Num momento em que a Fazenda tenta adequar o
crescimento de todas as despesas públicas às regras do arcabouço, o Congresso
abriu exceção ao fundo partidário. Também excetuou as emendas das despesas que
podem vir a ser alvo de contingenciamento. A ver como entregará o corte de
supersalários a partir do acordo de ontem para a retomada de projeto que
tramita no Senado. É para este fosso que o Congresso empurra o Executivo.
Os parlamentares garantem recursos com os
quais confiam poder renovar seus mandatos de vereadores federais, estreitam
ainda mais a margem de manobra para um Executivo, que já é relutante no tema,
cumprir as metas fiscais, e ruma para carimbar a gestão Lula como a mais
perdulária da história com emendas. Face ao golpismo, o populismo de direita se
recicla. Enquanto o governo, emparedado pela necessidade do ajuste, queima
pontes com anseios do eleitorado.
Ou melhor, acende uma vela a Deus e outra ao
diabo. A mesma Advocacia-Geral da União que tentou, sem sucesso, demover Dino
das condições impostas à execução das emendas, baixou normas para que os
ministérios o fizessem numa tentativa de contornar a Corte. Como não foi
suficiente para dar tranquilidade aos ordenadores de despesas, parecer da
Secretaria de Assuntos Jurídicos da Presidência atestou a legalidade das
liberações.
Entre um e outro documento, a
Controladoria-Geral da União, instância que tem municiado o STF sobre gastos
das emendas nos municípios, lançou o plano de integridade e combate à corrupção
para os próximos dois anos. O documento teve a colaboração de toda a Esplanada.
Não tem como cumprir tudo que está ali e liberar as emendas nos termos exigidos
pelas gangues do Congresso.
A aprovação do ajuste na Câmara reflete o
êxito da banda do governo pró-liberação, mas isso não significa o fim do jogo.
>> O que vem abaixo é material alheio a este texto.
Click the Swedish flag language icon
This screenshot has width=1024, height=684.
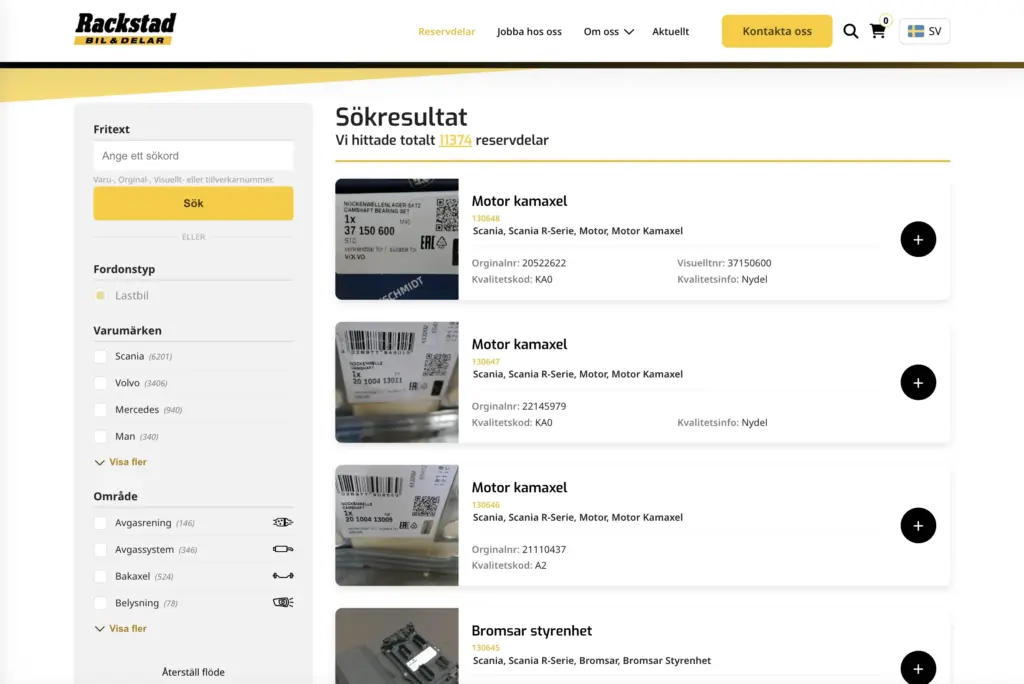(x=913, y=31)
Quando o recesso se iniciar, apenas o Congresso vai parar. Entre os ministros
que vão continuar a despachar estão dois dos que mais têm chacoalhado a nação,
Alexandre de Moraes e Flavio Dino. Se, dos despachos do primeiro, depende o
destino de Bolsonaro, do segundo depende muito do que se verá no segundo biênio
no embate entre os Poderes e na moldura dos valores eleitorais de 2026.
As bases materiais deste segundo biênio,
porém, virão das votações. A escalada do dólar a despeito da conclusão da
reforma tributária, que aponta para a melhoria no potencial de crescimento da
economia, já começa a levantar dúvidas se a aprovação do pacote fiscal será
suficiente para aplacar aquilo que o presidente da Febraban, Isaac Sidney,
chamou de “irracionalidade” dos ativos e onde o ministro da Fazenda, Fernando
Haddad, vê as digitais de um movimento especulativo.
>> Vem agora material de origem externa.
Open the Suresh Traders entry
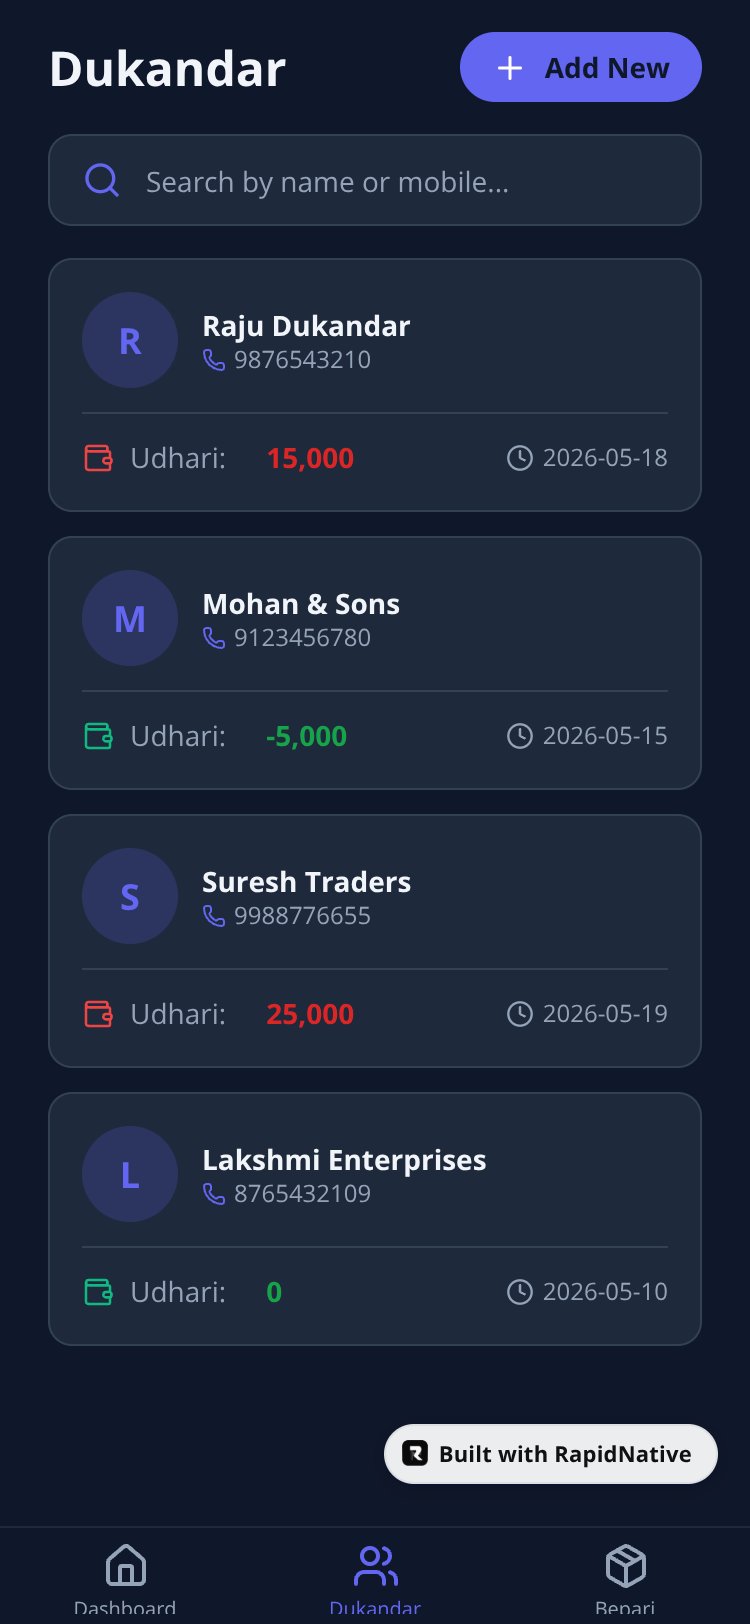pos(375,941)
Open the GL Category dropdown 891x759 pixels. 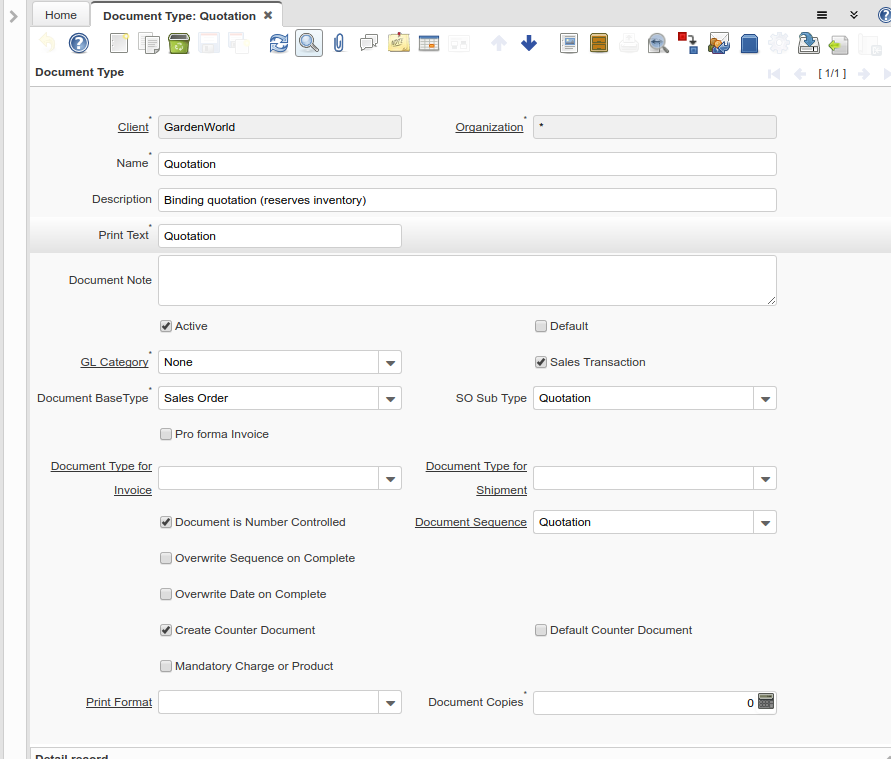390,362
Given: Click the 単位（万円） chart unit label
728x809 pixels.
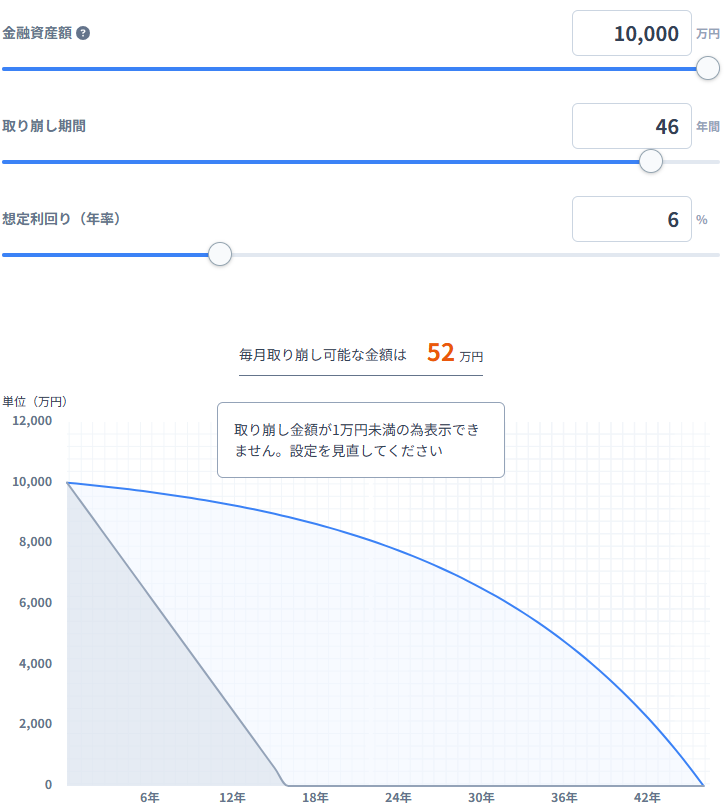Looking at the screenshot, I should click(35, 401).

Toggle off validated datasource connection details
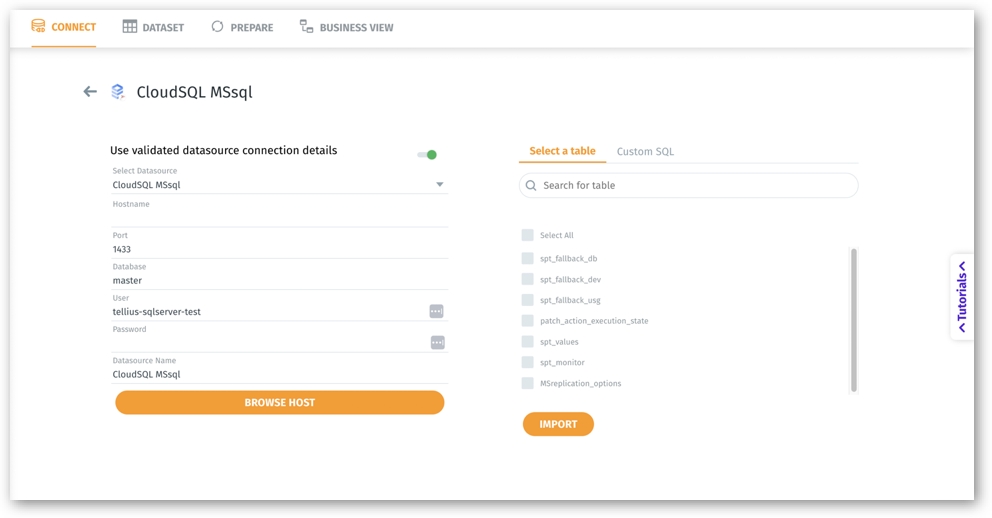click(427, 155)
A aposta contra o real motivou uma reação
conjunta do Banco Central e do Tesouro, com leilões e recompra de títulos como
não se via desde a crise de 2008, que varreu os mercados no mundo inteiro. Por
mais que pareçam evidentes as dificuldades de o governo cumprir a meta de
déficit zero em 2024, as bases reais da economia não parecem sustentar tamanha
volatilidade.
Não é um movimento isolado. O único momento
em que o câmbio caiu aquém de R$ 6 em dezembro foi no dia em que se anunciou
novo procedimento no cérebro do presidente. Um dos picos da semana foi
provocado por fala falsamente atribuída ao futuro presidente do Banco Central,
Gabriel Galípolo. Do pico de queda ao de alta pode haver uma montanha de
explicações, mas nelas se refugia também a política. Na amostra obtida pela
Quaest com operadores do mercado, o embate entre o presidente Lula e Pablo
Marçal colheu um placar de 17 x 65.
A expectativa na noite desta quarta, com a
aprovação do ajuste na Câmara, era de que o dólar voltasse aos R$ 6. A ver como
este patamar pressionará a trinca de fatores que tira o sossego dos
governantes: juro, câmbio e inflação. É esta base que ditará o mercado de
apelos eleitorais que abrirá o ano de 2025, do combate à corrupção à
estabilidade da economia.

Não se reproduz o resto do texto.